= Exercise goal =
Please find every line in the entries below that contains the string "width", and copy it.

:: Data shown ::

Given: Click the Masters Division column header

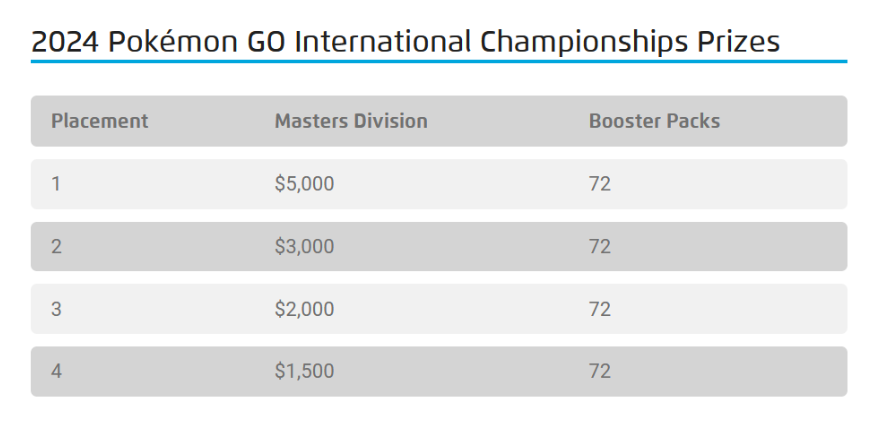Looking at the screenshot, I should (351, 121).
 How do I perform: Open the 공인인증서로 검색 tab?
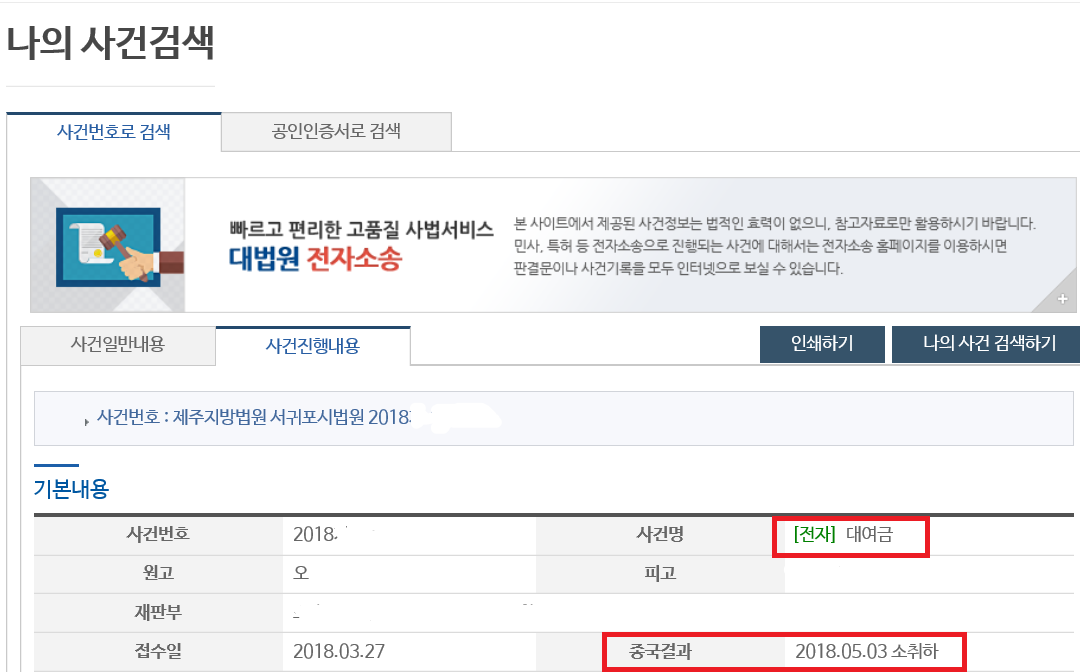coord(336,131)
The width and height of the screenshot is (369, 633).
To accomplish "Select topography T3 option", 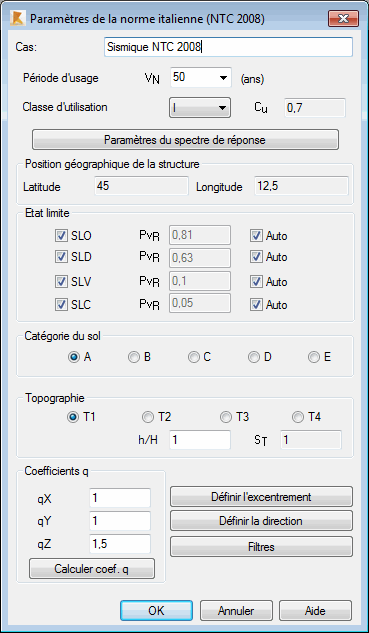I will pos(226,417).
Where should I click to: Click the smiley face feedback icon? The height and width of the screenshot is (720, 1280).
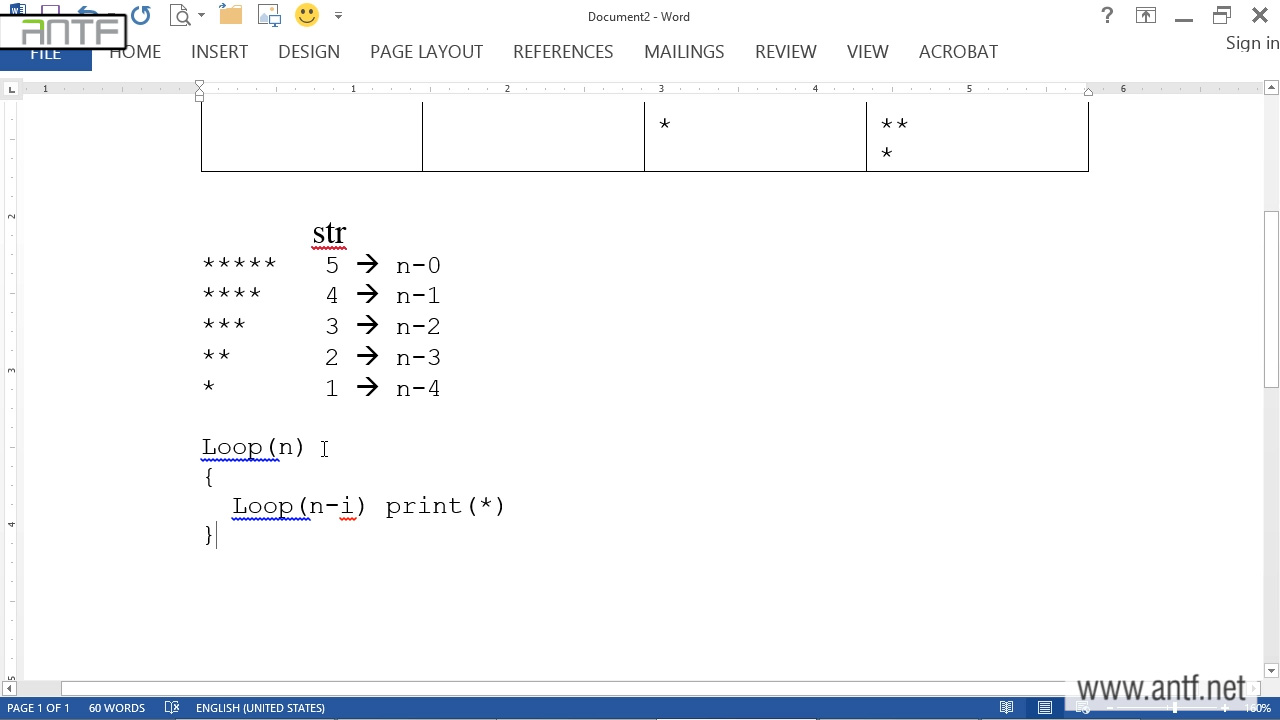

:::

= Solution to this task =
The width and height of the screenshot is (369, 633).
Where should I click to: Click the smiley face feedback icon? The height and width of the screenshot is (720, 1280).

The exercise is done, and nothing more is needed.